RECORDS SUPPLIED ::
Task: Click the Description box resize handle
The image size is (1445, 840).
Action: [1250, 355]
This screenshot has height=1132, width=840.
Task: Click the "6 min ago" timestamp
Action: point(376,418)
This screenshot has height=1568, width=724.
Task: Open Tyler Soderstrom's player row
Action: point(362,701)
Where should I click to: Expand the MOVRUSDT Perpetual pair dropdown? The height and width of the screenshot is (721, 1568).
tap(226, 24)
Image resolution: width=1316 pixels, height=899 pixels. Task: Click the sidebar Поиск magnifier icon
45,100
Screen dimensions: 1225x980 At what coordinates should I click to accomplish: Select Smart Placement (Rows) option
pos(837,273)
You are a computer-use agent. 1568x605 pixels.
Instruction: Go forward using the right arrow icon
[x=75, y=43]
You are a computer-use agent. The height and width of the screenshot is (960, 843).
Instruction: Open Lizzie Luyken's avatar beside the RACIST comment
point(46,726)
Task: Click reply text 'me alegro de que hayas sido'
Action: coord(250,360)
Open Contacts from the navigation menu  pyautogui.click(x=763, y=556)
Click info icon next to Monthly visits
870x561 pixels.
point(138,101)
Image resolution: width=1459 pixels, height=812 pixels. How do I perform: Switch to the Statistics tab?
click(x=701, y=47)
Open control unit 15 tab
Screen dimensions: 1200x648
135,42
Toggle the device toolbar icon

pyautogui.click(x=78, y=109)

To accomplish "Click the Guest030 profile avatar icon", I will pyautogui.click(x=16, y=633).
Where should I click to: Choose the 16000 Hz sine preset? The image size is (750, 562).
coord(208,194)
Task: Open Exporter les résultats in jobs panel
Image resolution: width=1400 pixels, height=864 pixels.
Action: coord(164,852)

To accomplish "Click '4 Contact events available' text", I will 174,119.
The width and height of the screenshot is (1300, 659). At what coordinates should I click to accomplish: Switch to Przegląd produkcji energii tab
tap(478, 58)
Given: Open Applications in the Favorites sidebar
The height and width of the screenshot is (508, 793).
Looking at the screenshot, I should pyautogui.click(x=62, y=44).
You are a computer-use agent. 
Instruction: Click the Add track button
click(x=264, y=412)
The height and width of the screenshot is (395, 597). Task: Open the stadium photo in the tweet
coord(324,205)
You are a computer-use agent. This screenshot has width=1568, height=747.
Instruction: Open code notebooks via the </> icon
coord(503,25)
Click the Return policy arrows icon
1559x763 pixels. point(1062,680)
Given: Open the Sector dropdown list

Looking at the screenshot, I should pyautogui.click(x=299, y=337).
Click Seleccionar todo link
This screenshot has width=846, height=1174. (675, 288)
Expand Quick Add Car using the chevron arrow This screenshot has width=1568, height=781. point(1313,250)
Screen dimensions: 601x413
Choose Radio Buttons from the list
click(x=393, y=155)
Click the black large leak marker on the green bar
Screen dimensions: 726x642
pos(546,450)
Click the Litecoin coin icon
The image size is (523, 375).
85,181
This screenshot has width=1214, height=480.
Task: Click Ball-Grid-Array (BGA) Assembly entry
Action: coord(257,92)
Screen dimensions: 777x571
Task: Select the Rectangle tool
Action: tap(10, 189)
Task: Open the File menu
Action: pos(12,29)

TASK INSTRUCTIONS :: Reproduce only the data from the line holding "The width and" through the end of the data, inclusive, replacing "Instruction" with "Command" and leaving everything else unchanged.

ANSWER FOR THIS EXERCISE ::
The width and height of the screenshot is (1300, 659). At what coordinates should I click to accomplish: Switch to Przegląd produkcji energii tab
tap(478, 58)
Given: Open Applications in the Favorites sidebar
The height and width of the screenshot is (508, 793).
Looking at the screenshot, I should pyautogui.click(x=62, y=44).
You are a computer-use agent. 
Command: Click the Add track button
click(x=264, y=412)
The height and width of the screenshot is (395, 597). Task: Open the stadium photo in the tweet
coord(324,205)
You are a computer-use agent. This screenshot has width=1568, height=747.
Command: Open code notebooks via the </> icon
coord(503,25)
Click the Return policy arrows icon
1559x763 pixels. point(1062,680)
Given: Open the Sector dropdown list

Looking at the screenshot, I should pyautogui.click(x=299, y=337).
Click Seleccionar todo link
This screenshot has width=846, height=1174. (675, 288)
Expand Quick Add Car using the chevron arrow This screenshot has width=1568, height=781. point(1313,250)
Screen dimensions: 601x413
Choose Radio Buttons from the list
click(x=393, y=155)
Click the black large leak marker on the green bar
Screen dimensions: 726x642
pos(546,450)
Click the Litecoin coin icon
The image size is (523, 375).
85,181
This screenshot has width=1214, height=480.
Task: Click Ball-Grid-Array (BGA) Assembly entry
Action: coord(257,92)
Screen dimensions: 777x571
Task: Select the Rectangle tool
Action: tap(10, 189)
Task: Open the File menu
Action: pos(12,29)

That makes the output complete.